1. Use the mouse to create a Training Set: point and click (Class 1 = red square, Class 2 = black square). Please note that the coordinates of the input window are [-5,+5] for both axis. The training set is restricted to a maximum of 200 points. The training set must contain at least one sample per class. An interesting (and difficult to learn) two interwind spirals (of period 3) training set of 194 points may be automatically loaded by clicking on the "Load Spirals" button. However, the user is not allowed to use this option until at least one user specified training set (a simple one is recommended) is entered and trained (or cleared).
2. If you make a mistake, click on Clear. This will clear the training set, resets margins, and initialize weights to zero. You may also selectively delete a training sample by clicking on it once (click the center of the square representing such sample).
3. Set Polynomial Order (r). You may use an integer between 1 (linear) and 20. If you choose to use a mapping layer of perceptrons, then set the standard deviation s of the random Gaussian weights (where s is a value between 1 and 10), the number of hidden units J (min 2 and max 200), and your choice of hidden unit activation function (sign quantizer or hyperbolic tangent).
4. Press the Train button to start training. The initial training phase assumes zero initial weights and it defaults to minimum of 2000 cycles and maximum of 3000 cycles. The maximum number of cycles can be set (an integer between 1 and 50,000) in the "Max Cycles" window. The cycle number is displayed in the cycles window. Train allows you to continue training strating from the state (weights) where the previous training session ended. At the end of training the applet highlights (in green) the separated regions.

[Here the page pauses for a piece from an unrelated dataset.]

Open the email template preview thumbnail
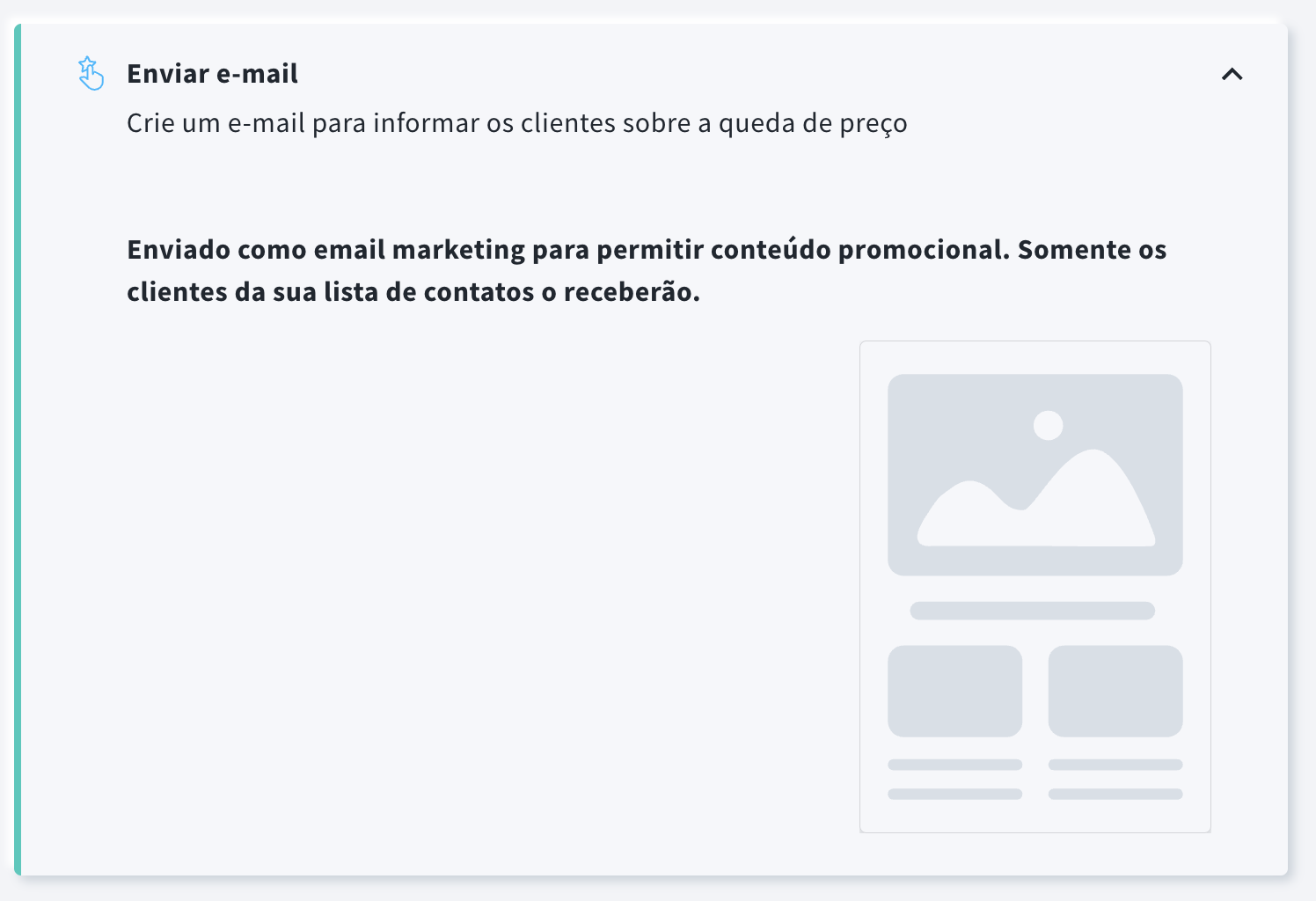 1035,587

Extreme Points (support vectors) from each class are shown with a "ring" around them only when a solution is found. Note that these marked points are only meaningful after a sufficient number of training cycles is executed so that the separating surface converges to its terminal configuration. The user can make sure that this state is reached by further training to assure that the separating surface has converged. Misclassified samples from class 1 and class 2 are designated by a "hollow red square" and "hollow black square", respectively.

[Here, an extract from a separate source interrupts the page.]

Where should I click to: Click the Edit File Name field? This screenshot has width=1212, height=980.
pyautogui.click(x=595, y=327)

5. The user may at this point add or delete samples and/or change polynomial order (or the perceptron hidden layer parameters) and continue training if he/she desires. However, doing so invokes automatic reset (i.e., output unit weights are cleared, margins are reset, and cycles counter is reset to zero). This "Auto Reset" also leads to a new set of hidden layer random weights for the case of the EPM with perceptron preprocessing layer.
6. The Reset button reinitializes the weights (and the training cycle count) to zero, resets margins and clears the separating region, but retains the training set. Reset leads to a new set of hidden layer random weights for the case of the EPM with perceptron preprocessing layer.

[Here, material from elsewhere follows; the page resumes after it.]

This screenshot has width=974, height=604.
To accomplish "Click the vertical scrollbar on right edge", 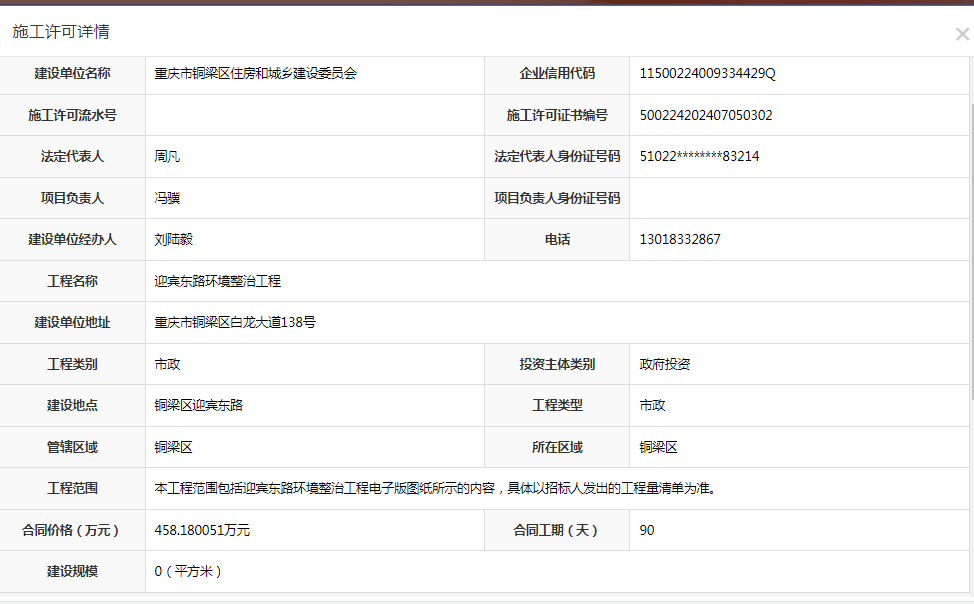I will coord(971,250).
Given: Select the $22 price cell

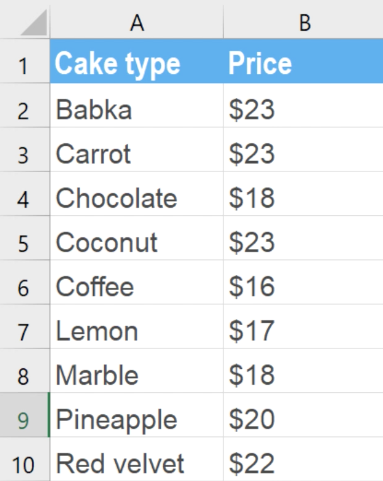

7. Execution Time: A Gateway G6 333MHz PC executes around 650 cycles/min a 200 sample problem with polynomial preprocressing and r=20 (same problem executes at 850 cycles/min when a 200 unit perceptron preprocessing layer is employed). The period-3 interwind spiral problem (194 samples) can be solved using an order 20 polynomial EPM and requires about 40,000 cycles (A slightly smaller spiral obtained from the original one by deleting the six outermost samples from each class converges in 2600 cycles). On the other hand, this problem can be solved (with high probability) employing an EPM with random layer of 200 perceptrons (set weight standard deviation of preprocessing layer close to 10) and requires about 1000 to few thousdand cycles (or about 1 to few minutes on a 333MHz PC). It should be noted that the present applet code is not optimized for speed.